Czy można zalepić dziurkę w sercu w taki sposób jak zalepia się popsutą dętkę w rowerze? Naukowcy z Harvardu właśnie udowodnili, że jest to możliwe. Dla osób, które cierpią w skutek bardzo częstej wady serca - ubytku przegrody międzyprzedsionkowej, ta nowa metoda stanowi ogromną szansę.
Jak pokazały badania, tą wadę serca można operować w sposób mało inwazyjny, przy użyciu metody, w której najważniejsza rolę odgrywa właściwie dobrany klej.
Naukowcy z Uniwersytetu Harvarda z Ellen Roche na czele wykonali operacje na świni. Poprzez nieduże nacięcie na skórze wprowadzona została łatka na długiej rurce, po dotarciu do serca została ono przebite, tak aby umożliwić dostanie się do przegrody międzyprzedsionkowej. Łatka, posmarowana specjalnie dobranym klejem tężejącym pod wpływem promieni UV umieszczona była między dwoma balonikami. Po odpowiednim umiejscowieniu łatki, baloniki zostały nadmuchane, co sprawiło, ze łatka została unieruchomiona. W następnej kolejności poprzez światłowód wysłane zostały promienie UV, które doprowadziły klej do stężenia.
W czasie zabiegu serce świni nie przestawało bić. Naukowcy twierdzą, że operacja zakończyła się całkowitym sukcesem.
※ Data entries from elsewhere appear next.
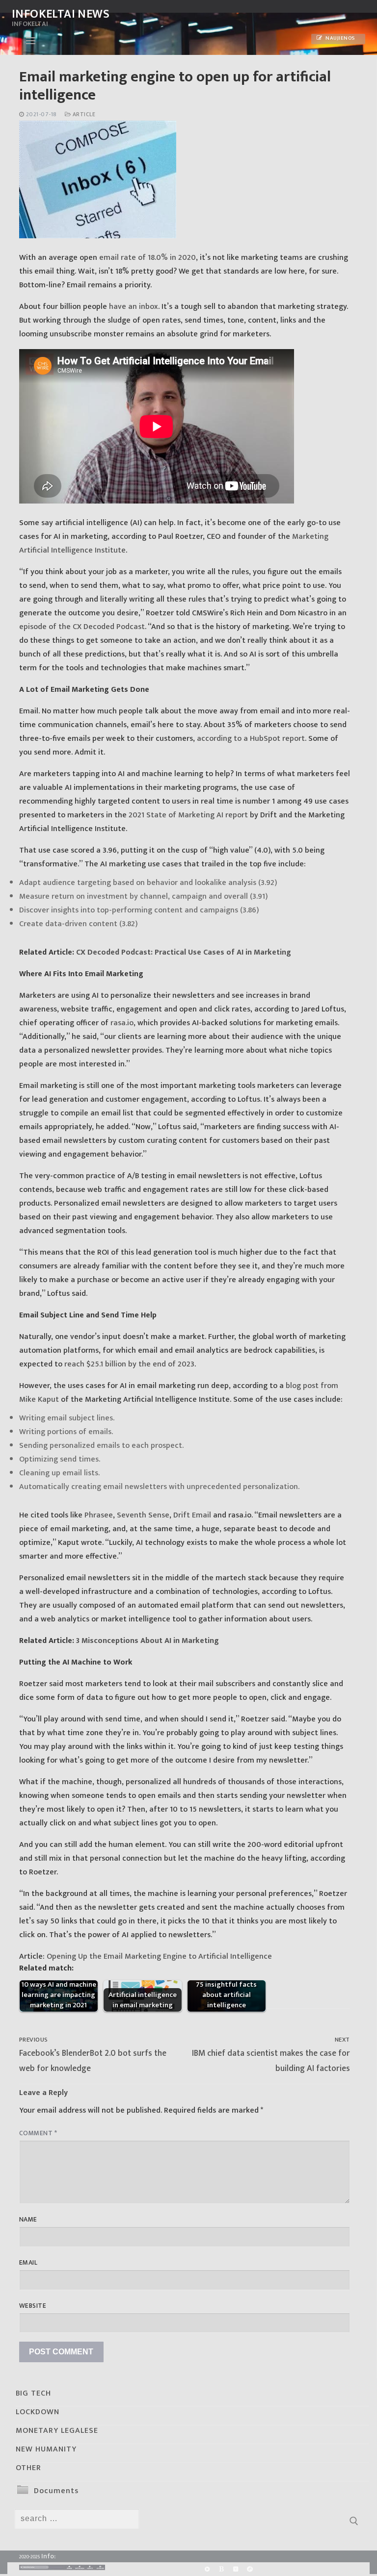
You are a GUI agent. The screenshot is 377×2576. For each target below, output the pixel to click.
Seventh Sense (143, 1515)
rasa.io (122, 1023)
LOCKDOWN (37, 2412)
Pozostało tylko oczekiwanie na dalszy efekt, bowiem ostatecznie łatka powinna się rozpuścić, a zastąpić ją ma żywa tkanka. Wtedy okaże się, czy wszystko uda się zgodnie z planem. Jeśli się powiedzie, to otrzymamy nową, metodę leczenia tej popularnej wady serca. Będzie ona mało inwazyjna i nie będzie pozostawiała ciał obcych w organizmie pacjenta.
Efekt badań naukowców z Harvardu opublikowany został w piśmie „Science Translational Medicine”.